Rabenda seeks customer input to create authentic, yet personalized fare. Although her menu reflects the dishes she grew up cooking to feed her family, she is willing to change any recipe to suit a patron’s needs. Not afraid of dietary restrictions like gluten-free, sugar-free, and vegetarian, she informed me that she uses Splenda for diabetic customers. In addition to her flexibility, Chira churns out variations of the same dish. After introducing Pad Thai, one of Thailand’s national foods, to her audience, she expanded her menu to include Woon Sen Pad Thai (made with glass noodles) and Senyai Pad Thai (made with wide noodles).
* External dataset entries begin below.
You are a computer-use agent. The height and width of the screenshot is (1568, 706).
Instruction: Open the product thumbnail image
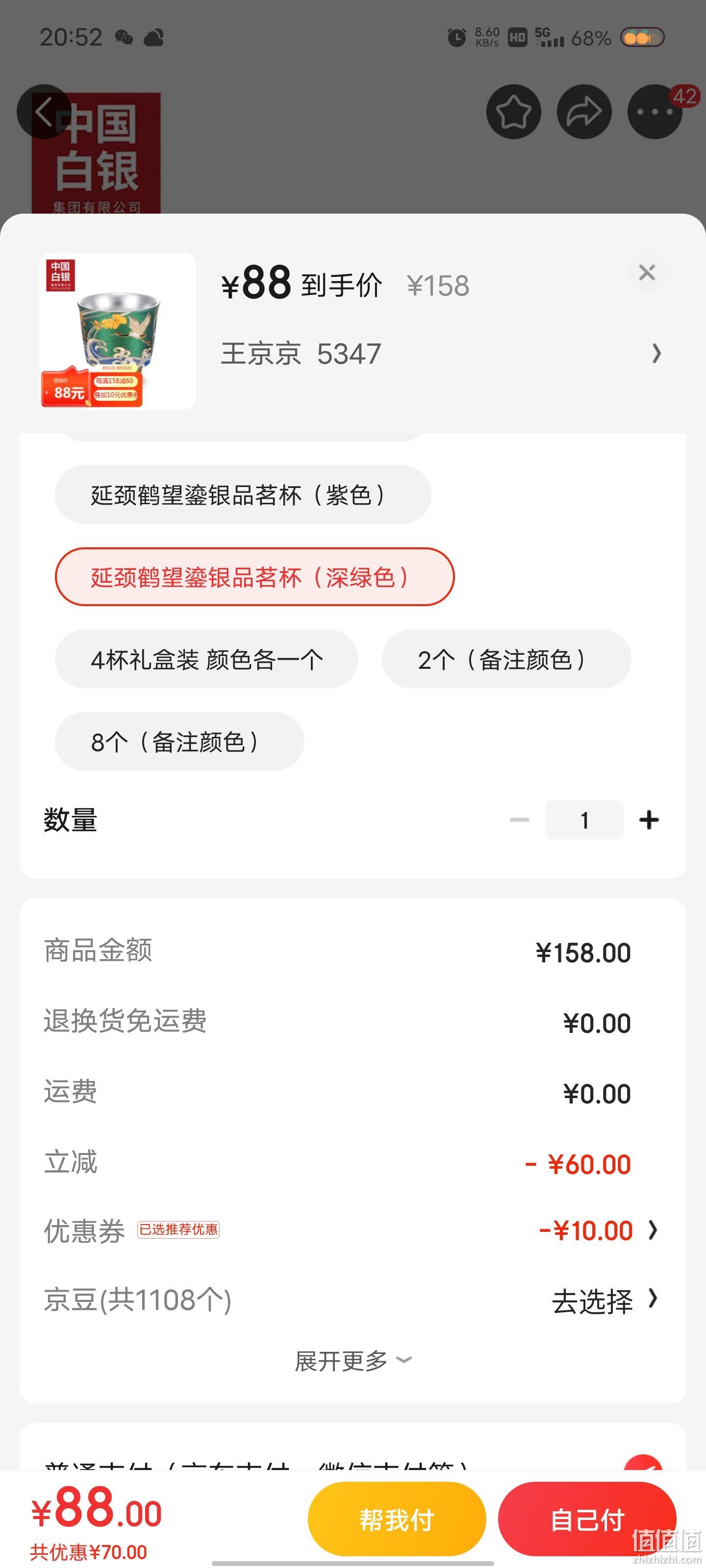118,331
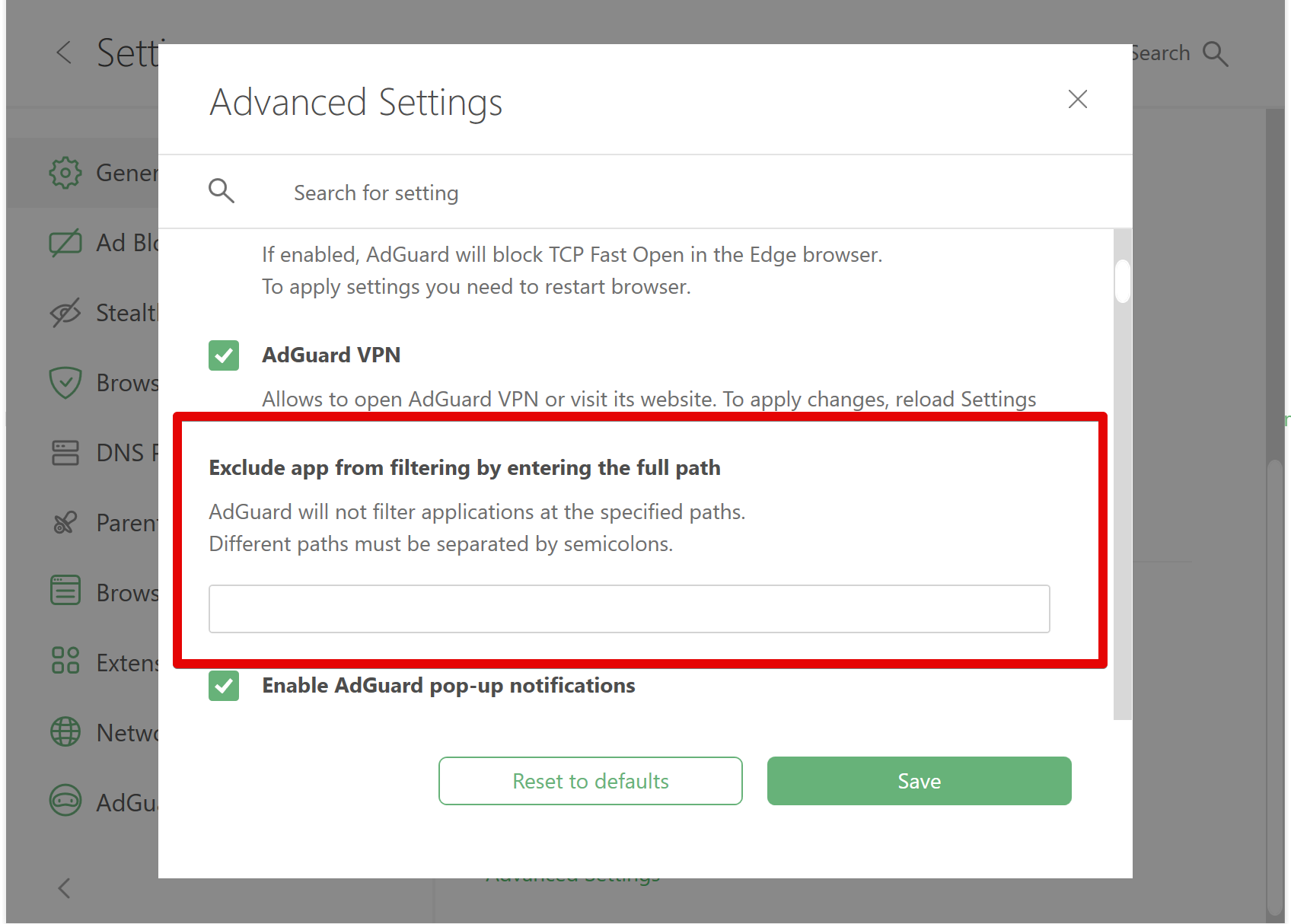This screenshot has height=924, width=1291.
Task: Go back using the Settings back arrow
Action: click(x=65, y=53)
One of northeast Thailand’s most popular dishes is Som Tam, eaten both on its own and often as an accompaniment to grilled meat. Served at room temperature, the star of the salad is very thinly grated ribbons of green, somewhat chewy papaya. Literally meaning “pounded sour,” chili, garlic, lime, and fish sauce are pounded with a mortar and pestle to create a spicy and sour taste sensation. Dried shrimp give it brine. Som Tom integrates the four main tastes of Thai cooking: piquant chili, salty fish sauce, sugar, and tangy lime. Crunchy green beans, carrots, and tomatoes showcase fresh ingredients often used in Thai cooking. In a country that’s hot climate rivals the heat of their food, eating Som Tam is a healthy, refreshing way to cool down. Another favorite is Tom Yum Goong, a steaming hot soup that also incorporates many distinct Thai flavors. Gingery galangal and flowery lime leaves, as well as shrimp and vegetables, add depth to a sinus-clearing, hot and sour lemongrass broth.
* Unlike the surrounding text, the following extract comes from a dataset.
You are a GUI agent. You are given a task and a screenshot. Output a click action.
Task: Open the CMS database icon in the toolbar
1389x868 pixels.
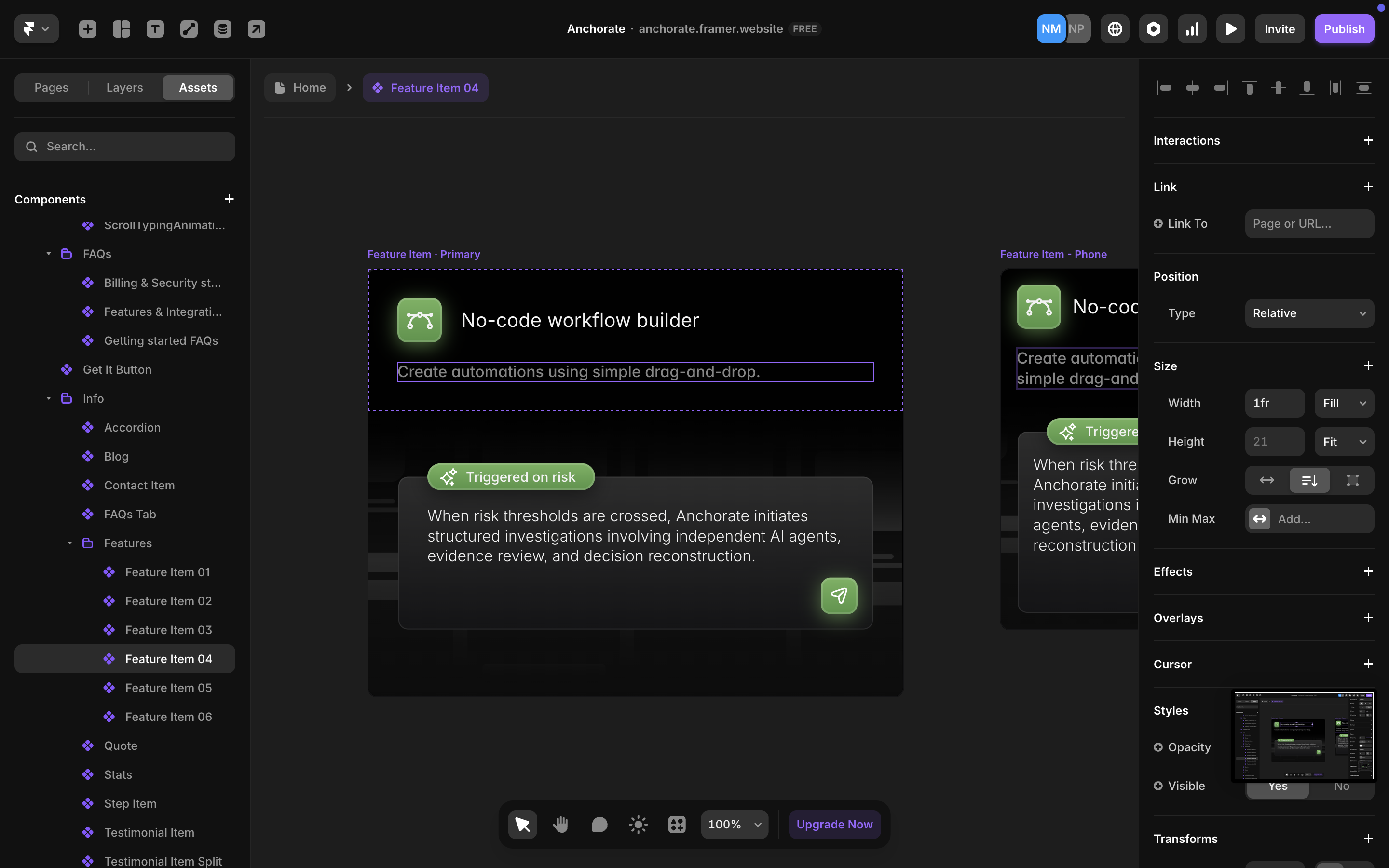pyautogui.click(x=222, y=29)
Some of Sukhothai’s standout entrees include the specialty Ped Yang, a sinfully crispy-skinned duck served with a rich, thick “modified” hoisin (the chef adds sugar and vinegar) atop crunchy, deep fried collard greens. Twice cooked beef, accompanied by sticky rice and Som Tom, is marinated in a tangy teriyaki yielding an intensely rich flavor. Chicken satay and fish cakes are two appetizers commonly found in Bangkok’s endless street vendors.

The menu is vast and diverse, including a wide selection of noodle, rice, vegetable, fish, and meat dishes. Desserts include a rather gluttonous version of fried ice cream, a big enough portion to satiate several people. There are also several versions of fried bananas and ice cream flavors ranging from Thai tea to coconut to green tea. During the summer, they serve fresh mango on top of glutinous sticky rice and topped with silken coconut cream.
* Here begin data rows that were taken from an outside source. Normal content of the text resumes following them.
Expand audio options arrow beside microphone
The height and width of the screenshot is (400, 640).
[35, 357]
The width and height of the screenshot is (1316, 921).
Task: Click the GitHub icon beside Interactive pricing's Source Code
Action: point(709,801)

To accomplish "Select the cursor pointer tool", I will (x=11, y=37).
When Rabenda is not running her kitchen, she is at the head of the class. A year ago, after a customer told her, “We know your cooking and we hope one day we will be able to cook like you,” she decided to start teaching Sukhothai’s dishes. Her weekly Monday night class is comprised primarily of her regulars whom she instructs in small groups in Sukhothai’s kitchen.

Between running the restaurant and teaching, Rabenda is keeping busy. Yet she says she never hesitates to take a moment to step aside from her work to reflect on her philosophy: “Bottom line—you have to have a passion. You have to love what you do, particularly the food. I love everything I put on the table.”

Sukhothai is open for lunch and dinner. During lunch, appetizers and salads range from $2.59 to $5.99 and entrees are all $8.95. Dinner appetizers range from $4.99 to $9.99, soups and salads $3.99 to $16.95, entrées $11.95 to $24.95, and desserts from $3.50 to $5.95. Wines by the glass run $7 to $8 and are offered by the bottle from $24 to $38. Small-production domestic beers and imported Thai beers are also served.